Requirement:
Reproduce each of the following rows word for word.

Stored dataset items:

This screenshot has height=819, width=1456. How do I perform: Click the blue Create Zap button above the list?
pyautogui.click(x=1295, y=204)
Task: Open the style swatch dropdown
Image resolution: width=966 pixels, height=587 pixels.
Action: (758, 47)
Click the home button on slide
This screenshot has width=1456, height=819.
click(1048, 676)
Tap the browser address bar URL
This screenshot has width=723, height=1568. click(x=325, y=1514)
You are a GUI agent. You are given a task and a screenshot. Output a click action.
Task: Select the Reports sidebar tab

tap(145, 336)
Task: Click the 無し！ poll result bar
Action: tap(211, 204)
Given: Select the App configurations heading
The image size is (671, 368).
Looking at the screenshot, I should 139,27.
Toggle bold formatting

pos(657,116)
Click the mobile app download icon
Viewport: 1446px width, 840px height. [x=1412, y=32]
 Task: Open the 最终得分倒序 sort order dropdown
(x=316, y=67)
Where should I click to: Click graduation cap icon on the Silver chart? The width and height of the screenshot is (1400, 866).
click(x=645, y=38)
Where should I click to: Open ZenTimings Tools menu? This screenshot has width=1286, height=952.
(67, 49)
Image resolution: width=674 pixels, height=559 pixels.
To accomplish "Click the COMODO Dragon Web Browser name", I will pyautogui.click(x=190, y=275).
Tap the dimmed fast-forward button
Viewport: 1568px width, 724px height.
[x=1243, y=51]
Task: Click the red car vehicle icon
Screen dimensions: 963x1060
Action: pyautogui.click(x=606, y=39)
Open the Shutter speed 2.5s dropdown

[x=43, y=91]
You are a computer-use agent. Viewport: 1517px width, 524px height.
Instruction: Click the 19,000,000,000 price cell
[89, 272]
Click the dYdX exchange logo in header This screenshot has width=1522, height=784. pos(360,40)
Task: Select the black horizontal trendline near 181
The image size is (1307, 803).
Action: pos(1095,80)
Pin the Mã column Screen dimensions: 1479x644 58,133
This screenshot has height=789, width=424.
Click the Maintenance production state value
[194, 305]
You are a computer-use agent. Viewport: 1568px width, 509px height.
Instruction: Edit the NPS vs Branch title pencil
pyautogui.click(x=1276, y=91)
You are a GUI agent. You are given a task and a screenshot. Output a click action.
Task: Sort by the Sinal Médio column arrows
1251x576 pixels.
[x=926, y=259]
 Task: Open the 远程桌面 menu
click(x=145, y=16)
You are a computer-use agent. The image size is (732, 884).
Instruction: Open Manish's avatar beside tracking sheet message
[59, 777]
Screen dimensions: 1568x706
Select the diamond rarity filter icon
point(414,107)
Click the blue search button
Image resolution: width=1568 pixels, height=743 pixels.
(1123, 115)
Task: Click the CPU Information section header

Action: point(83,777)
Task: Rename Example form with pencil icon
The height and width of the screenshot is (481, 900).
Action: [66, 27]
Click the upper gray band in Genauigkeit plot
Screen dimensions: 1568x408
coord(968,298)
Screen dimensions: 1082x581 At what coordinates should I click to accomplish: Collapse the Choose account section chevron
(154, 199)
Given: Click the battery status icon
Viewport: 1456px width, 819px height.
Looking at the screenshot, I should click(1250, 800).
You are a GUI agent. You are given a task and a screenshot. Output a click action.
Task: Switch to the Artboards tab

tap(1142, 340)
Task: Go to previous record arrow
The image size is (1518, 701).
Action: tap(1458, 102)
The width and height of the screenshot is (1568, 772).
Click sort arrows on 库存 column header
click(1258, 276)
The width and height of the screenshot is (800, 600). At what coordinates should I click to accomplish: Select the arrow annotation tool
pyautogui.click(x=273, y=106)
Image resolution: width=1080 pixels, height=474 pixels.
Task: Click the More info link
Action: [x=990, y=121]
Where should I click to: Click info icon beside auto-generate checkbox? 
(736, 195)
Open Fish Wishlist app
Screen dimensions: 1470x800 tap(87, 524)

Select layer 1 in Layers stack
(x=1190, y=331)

The completed task:
This screenshot has height=819, width=1456. How do I perform: Click the blue Create Zap button above the list?
pyautogui.click(x=1295, y=204)
Task: Open the style swatch dropdown
Image resolution: width=966 pixels, height=587 pixels.
Action: (758, 47)
Click the home button on slide
This screenshot has width=1456, height=819.
click(1048, 676)
Tap the browser address bar URL
This screenshot has width=723, height=1568. click(x=325, y=1514)
You are a GUI agent. You are given a task and a screenshot. Output a click action.
Task: Select the Reports sidebar tab

tap(145, 336)
Task: Click the 無し！ poll result bar
Action: tap(211, 204)
Given: Select the App configurations heading
The image size is (671, 368).
Looking at the screenshot, I should 139,27.
Toggle bold formatting

pos(657,116)
Click the mobile app download icon
Viewport: 1446px width, 840px height. [x=1412, y=32]
 Task: Open the 最终得分倒序 sort order dropdown
(x=316, y=67)
Where should I click to: Click graduation cap icon on the Silver chart? The width and height of the screenshot is (1400, 866).
click(x=645, y=38)
Where should I click to: Open ZenTimings Tools menu? This screenshot has width=1286, height=952.
(67, 49)
Image resolution: width=674 pixels, height=559 pixels.
To accomplish "Click the COMODO Dragon Web Browser name", I will pyautogui.click(x=190, y=275).
Tap the dimmed fast-forward button
Viewport: 1568px width, 724px height.
[x=1243, y=51]
Task: Click the red car vehicle icon
Screen dimensions: 963x1060
Action: pyautogui.click(x=606, y=39)
Open the Shutter speed 2.5s dropdown

[x=43, y=91]
You are a computer-use agent. Viewport: 1517px width, 524px height.
Instruction: Click the 19,000,000,000 price cell
[89, 272]
Click the dYdX exchange logo in header This screenshot has width=1522, height=784. pos(360,40)
Task: Select the black horizontal trendline near 181
The image size is (1307, 803).
Action: pos(1095,80)
Pin the Mã column Screen dimensions: 1479x644 58,133
This screenshot has height=789, width=424.
Click the Maintenance production state value
[194, 305]
You are a computer-use agent. Viewport: 1568px width, 509px height.
Instruction: Edit the NPS vs Branch title pencil
pyautogui.click(x=1276, y=91)
You are a GUI agent. You are given a task and a screenshot. Output a click action.
Task: Sort by the Sinal Médio column arrows
1251x576 pixels.
[x=926, y=259]
 Task: Open the 远程桌面 menu
click(x=145, y=16)
You are a computer-use agent. The image size is (732, 884).
Instruction: Open Manish's avatar beside tracking sheet message
[59, 777]
Screen dimensions: 1568x706
Select the diamond rarity filter icon
point(414,107)
Click the blue search button
Image resolution: width=1568 pixels, height=743 pixels.
(1123, 115)
Task: Click the CPU Information section header

Action: point(83,777)
Task: Rename Example form with pencil icon
The height and width of the screenshot is (481, 900).
Action: [66, 27]
Click the upper gray band in Genauigkeit plot
Screen dimensions: 1568x408
coord(968,298)
Screen dimensions: 1082x581 At what coordinates should I click to accomplish: Collapse the Choose account section chevron
(154, 199)
Given: Click the battery status icon
Viewport: 1456px width, 819px height.
Looking at the screenshot, I should click(1250, 800).
You are a GUI agent. You are given a task and a screenshot. Output a click action.
Task: Switch to the Artboards tab

tap(1142, 340)
Task: Go to previous record arrow
The image size is (1518, 701).
Action: tap(1458, 102)
The width and height of the screenshot is (1568, 772).
Click sort arrows on 库存 column header
click(1258, 276)
The width and height of the screenshot is (800, 600). At what coordinates should I click to accomplish: Select the arrow annotation tool
pyautogui.click(x=273, y=106)
Image resolution: width=1080 pixels, height=474 pixels.
Task: Click the More info link
Action: [x=990, y=121]
Where should I click to: Click info icon beside auto-generate checkbox? 
(736, 195)
Open Fish Wishlist app
Screen dimensions: 1470x800 tap(87, 524)

Select layer 1 in Layers stack
(x=1190, y=331)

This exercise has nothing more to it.